When No Hero Can Be Found

 

Note to Reader: This is an article from December 5, 2012.

I want to begin this missive with a dictionary definition, if you don’t mind.

Hero: A person . . . who is admired or idealized for courage, outstanding achievements, or noble qualities.

In today’s America, that definition has, unfortunately, come to include anyone and everyone who simply joins the military, just because they join the military.

No other requirements.

Just put the uniform on and, “VIOLA!” … you’re a “hero”. That really chaps my ass.

Sorry, folks, but in similar fashion to many of my contemporaries, I did my time in uniforms; Navy and Army, as a matter of fact. Neither set of togs made me a hero. Not even close.

Somehow the meaning of the word got changed, and in a very cynical, political way.

Thanks to word necromancers like Frank “Job Creators” Luntz, (not to mention many other conservative ideologues), all sorts of good and valuable words have lost their intrinsic meaning. (A closely related phenomenon is the wearing of a flag lapel pin, or slapping a decal on your car’s bumper to demonstrate one’s patriotism. What does patriotism mean? It means wearing a lapel pin or sticking something to your car. Jeez.)
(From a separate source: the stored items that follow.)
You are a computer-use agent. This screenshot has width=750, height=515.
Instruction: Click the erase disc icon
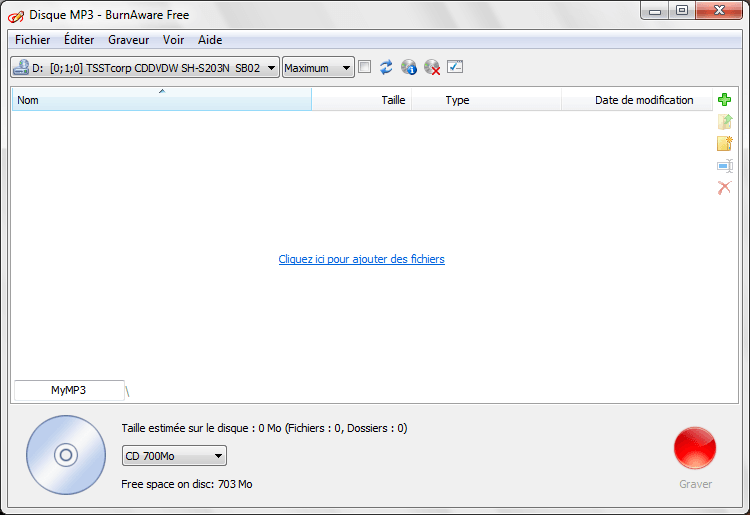coord(432,67)
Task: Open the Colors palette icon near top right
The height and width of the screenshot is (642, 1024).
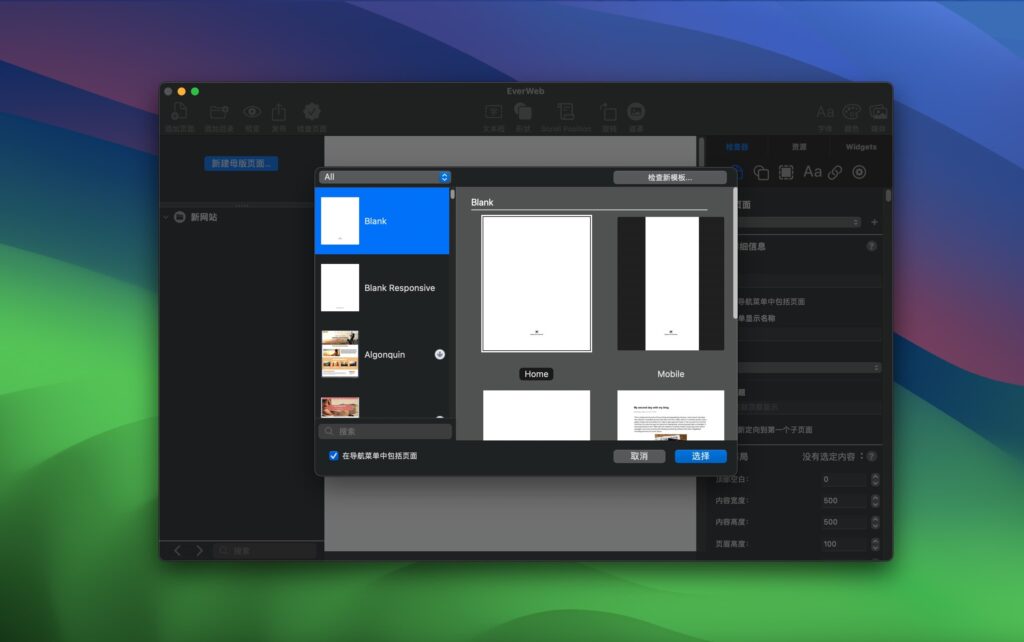Action: [x=851, y=110]
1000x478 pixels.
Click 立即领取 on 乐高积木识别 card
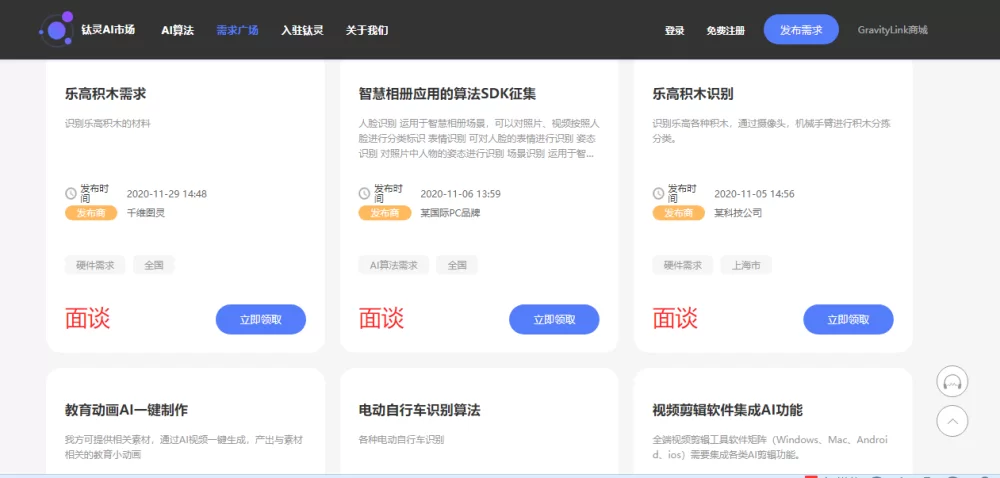[848, 319]
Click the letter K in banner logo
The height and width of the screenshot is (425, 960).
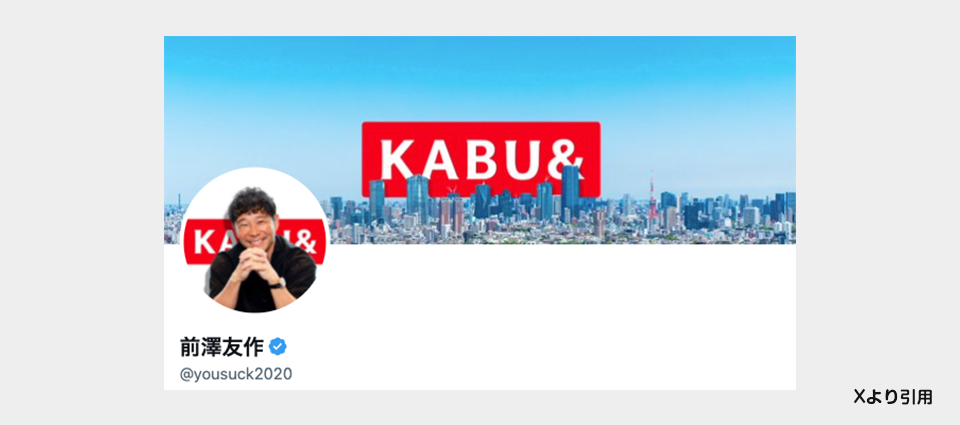[x=399, y=159]
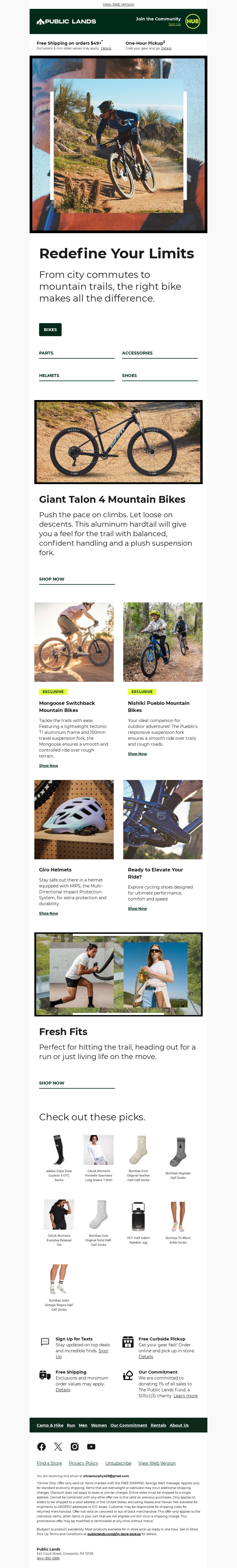Click the Sign Up for Texts chat icon

pyautogui.click(x=44, y=1342)
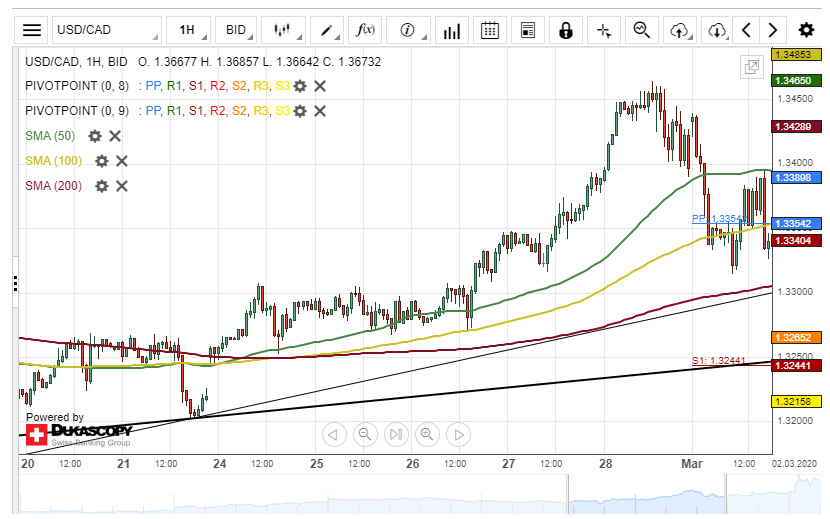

In other words, true meanings — the very guts of what is commonly understood about words — have been bastardized to facilitate ulterior, political motives and goals.

For Someone Else

I want to direct my comments to the actual sense or essence of what hero means. The definition mentions courage, and I suspect we’d all agree that courage means the ability to do something in spite of our fear. I’d like to add one little bit beyond that, just for clarification. When I think of someone demonstrating courage, I think of that person doing something for someone else, in spite of fear. For someone else. When you have nothing to gain, everything to lose, you’re scared shitless, but you still do something for someone else. That’s courage.

Police and fire departments are filled with past, present and future heroes. (Not everybody who wears a police or firefighter’s uniform is a hero, of course, but odds are pretty good you’ll find a few among their ranks.) I don’t intend to demean other jobs or careers, but when it comes to demonstrations of courage, cops and firefighters have more potential opportunities than most other occupations. That’s because cops and firefighters are in place to provide protection, and they’re trained and expected to move toward danger. That’s their job. And for some, it’s their character as well. The important thing is, they are trained, and at some point that training becomes a subliminal program that’s always running in the background. They don’t think about it, but it’s always there, ready to take over when needed.

I can’t think of better examples of courage than the actions of first responders when the Twin Towers were attacked. Aside from the intrinsic demands of their character, those men and women had nothing personal to gain, everything to lose, but they still ran to the core of the danger. They overcame their fear in an attempt to do something good and merciful for someone else. When the alarms sounded, that background program immediately pushed its way to the front and took control.

When danger comes calling, it’s good to have a prospective hero nearby. You never know who it might be. For that matter, the forthcoming hero usually has no idea either. Something just happens and the former non-hero quells their own fear and does the right thing at the right time. That’s how non-heroes become heroes. That’s why we have the word; to describe the person who does something like that.

My Point

A 58 year-old man was pushed off a subway platform yesterday in New York City. The fact that he was pushed, intentionally, isn’t the point of this little article. (Let it suffice, that act was a cold , cruel and cowardly act of murder.) The point is that the platform was fairly crowded, and at least 30 seconds elapsed between the time the man landed on the rails, and the moment — as the man frantically attempted to climb out of harm’s way — when the train arrived.

But no one helped. Nobody ran over to help pull him out of the way. To be sure, there were plenty of subliminal programs running in the background in the minds of all those people standing on the platform, but nobody was running the program that could help.

I truly understand, no one can honestly or accurately say what they would or would not do at a time like that, when seconds count and life or death may result from your immediate decision.

But it is a mortal, wretched and heartbreaking sadness that, among all the people standing there on the platform, no hero could be found.